Un « jouet » est défini comme un produit conçu ou destiné par le fabricant à être utilisé par des enfants de 12 ans et moins.
Cela soulève la question suivante : un moratoire sur un produit ou service capable d’être mal utilisé est-il une stratégie efficace de réglementation ?
Réglementation existante en Californie et à New York
La Californie et New York ont déjà des lois régissant les bots compagnons :
La loi californienne SB 243, entrée en vigueur le 1er janvier 2026, exige :
- Une notification claire à l’individu qu’il interagit avec un bot, et non avec un humain.
- Que le chatbot compagnon interagisse avec les utilisateurs uniquement s’il maintient un protocole pour prévenir la production d’idées suicidaires, de suicide ou de contenu d’automutilation, y compris, mais sans s’y limiter, en fournissant une notification à l’utilisateur qui le renvoie à un fournisseur de services de crise.
Pour les mineurs, il est également requis :
- De rappeler à l’utilisateur, toutes les trois heures, de faire une pause et que le compagnon n’est pas humain.
- D’instituer des mesures raisonnables pour empêcher le chatbot compagnon de produire du matériel visuel de conduite sexuellement explicite ou de déclarer directement que le mineur devrait s’engager dans une conduite sexuellement explicite.
À partir de 2027, la loi imposera également une exigence de rapport annuel au Bureau de prévention du suicide de Californie.

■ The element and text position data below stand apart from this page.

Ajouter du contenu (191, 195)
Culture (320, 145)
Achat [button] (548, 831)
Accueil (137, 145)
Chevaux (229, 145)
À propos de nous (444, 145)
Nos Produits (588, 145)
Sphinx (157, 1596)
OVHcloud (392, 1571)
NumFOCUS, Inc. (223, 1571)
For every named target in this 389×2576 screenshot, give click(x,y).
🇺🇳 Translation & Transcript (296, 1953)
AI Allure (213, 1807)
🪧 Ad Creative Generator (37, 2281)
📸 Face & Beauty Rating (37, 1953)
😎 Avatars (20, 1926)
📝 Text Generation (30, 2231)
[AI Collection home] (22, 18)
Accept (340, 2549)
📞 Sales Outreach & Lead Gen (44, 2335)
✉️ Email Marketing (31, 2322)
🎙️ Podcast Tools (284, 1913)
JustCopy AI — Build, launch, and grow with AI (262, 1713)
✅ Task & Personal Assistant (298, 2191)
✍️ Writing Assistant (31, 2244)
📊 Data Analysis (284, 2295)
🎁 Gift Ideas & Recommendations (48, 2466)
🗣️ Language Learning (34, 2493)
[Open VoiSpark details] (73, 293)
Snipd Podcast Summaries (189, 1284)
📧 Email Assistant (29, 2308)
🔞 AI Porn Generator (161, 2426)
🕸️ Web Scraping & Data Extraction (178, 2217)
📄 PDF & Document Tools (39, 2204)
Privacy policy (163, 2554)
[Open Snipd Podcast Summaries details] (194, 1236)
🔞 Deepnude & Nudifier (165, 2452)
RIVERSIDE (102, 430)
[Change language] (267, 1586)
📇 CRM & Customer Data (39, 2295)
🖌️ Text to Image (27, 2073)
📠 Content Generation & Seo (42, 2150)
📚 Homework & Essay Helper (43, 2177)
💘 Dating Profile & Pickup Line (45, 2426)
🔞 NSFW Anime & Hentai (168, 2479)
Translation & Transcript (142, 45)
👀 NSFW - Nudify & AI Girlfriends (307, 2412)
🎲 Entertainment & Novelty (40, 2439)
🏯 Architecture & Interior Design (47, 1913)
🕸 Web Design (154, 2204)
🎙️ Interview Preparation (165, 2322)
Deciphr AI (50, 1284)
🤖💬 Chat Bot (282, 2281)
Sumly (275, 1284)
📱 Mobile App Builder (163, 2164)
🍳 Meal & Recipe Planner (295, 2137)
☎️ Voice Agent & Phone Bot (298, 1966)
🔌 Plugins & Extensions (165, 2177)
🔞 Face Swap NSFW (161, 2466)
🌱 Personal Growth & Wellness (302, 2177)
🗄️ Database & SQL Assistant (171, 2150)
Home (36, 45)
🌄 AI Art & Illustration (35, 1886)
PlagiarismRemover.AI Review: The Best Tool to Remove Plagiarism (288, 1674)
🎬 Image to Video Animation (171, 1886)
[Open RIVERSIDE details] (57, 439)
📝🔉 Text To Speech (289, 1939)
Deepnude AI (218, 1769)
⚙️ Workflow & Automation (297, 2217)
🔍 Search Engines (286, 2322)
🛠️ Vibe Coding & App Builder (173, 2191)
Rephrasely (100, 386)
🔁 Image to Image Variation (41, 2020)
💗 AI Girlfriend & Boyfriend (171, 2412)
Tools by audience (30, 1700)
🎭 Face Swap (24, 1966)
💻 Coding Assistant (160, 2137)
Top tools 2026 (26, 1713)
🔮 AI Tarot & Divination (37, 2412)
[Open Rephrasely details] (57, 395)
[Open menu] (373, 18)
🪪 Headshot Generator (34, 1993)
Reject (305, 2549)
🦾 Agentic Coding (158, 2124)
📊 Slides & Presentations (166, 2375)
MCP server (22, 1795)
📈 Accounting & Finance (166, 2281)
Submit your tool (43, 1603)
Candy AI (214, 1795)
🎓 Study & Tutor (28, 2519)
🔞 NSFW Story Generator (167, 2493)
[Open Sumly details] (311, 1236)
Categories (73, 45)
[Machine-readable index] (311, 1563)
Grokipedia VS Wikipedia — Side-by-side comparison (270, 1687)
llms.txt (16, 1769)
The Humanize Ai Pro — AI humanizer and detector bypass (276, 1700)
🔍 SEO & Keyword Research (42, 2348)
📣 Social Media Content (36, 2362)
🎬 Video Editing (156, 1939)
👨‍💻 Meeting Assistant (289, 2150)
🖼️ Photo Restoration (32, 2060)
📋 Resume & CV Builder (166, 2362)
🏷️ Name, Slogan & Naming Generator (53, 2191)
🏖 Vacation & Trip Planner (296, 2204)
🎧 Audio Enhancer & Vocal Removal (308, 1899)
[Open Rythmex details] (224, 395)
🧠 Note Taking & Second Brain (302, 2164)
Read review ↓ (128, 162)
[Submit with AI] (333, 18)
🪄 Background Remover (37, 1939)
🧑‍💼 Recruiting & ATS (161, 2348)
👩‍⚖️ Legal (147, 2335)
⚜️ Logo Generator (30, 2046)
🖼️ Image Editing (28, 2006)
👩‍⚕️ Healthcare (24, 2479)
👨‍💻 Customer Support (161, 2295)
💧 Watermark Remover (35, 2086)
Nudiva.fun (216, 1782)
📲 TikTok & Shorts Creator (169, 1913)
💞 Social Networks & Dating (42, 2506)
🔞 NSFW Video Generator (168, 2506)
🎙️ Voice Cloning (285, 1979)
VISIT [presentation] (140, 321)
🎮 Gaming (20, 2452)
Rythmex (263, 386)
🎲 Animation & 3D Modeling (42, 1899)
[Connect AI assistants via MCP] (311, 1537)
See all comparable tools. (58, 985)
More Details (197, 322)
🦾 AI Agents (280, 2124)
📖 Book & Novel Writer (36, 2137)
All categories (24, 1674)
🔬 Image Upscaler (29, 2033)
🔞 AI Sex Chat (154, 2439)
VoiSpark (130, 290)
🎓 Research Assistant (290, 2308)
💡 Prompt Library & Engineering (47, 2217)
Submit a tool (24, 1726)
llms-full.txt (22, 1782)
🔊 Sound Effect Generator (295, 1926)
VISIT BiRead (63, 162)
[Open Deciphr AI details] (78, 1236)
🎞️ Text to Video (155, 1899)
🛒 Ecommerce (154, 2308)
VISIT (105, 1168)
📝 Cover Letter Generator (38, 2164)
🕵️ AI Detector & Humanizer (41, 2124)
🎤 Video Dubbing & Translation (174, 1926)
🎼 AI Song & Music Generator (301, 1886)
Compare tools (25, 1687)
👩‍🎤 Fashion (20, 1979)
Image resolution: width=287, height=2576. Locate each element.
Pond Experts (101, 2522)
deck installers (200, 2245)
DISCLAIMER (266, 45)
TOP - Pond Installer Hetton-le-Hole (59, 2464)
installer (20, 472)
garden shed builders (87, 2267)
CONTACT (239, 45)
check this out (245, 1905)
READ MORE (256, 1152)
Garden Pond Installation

La loi sur les compagnons IA de New York impose des exigences similaires concernant les efforts raisonnables pour détecter et traiter les idées suicidaires ou les expressions d’automutilation exprimées par un utilisateur au compagnon IA, ainsi que le rappel à l’utilisateur toutes les trois heures (bien que cet avertissement ne soit pas limité aux mineurs).
La loi de New York est exécutoire par le procureur général, tandis que la loi californienne permet une action en justice privée.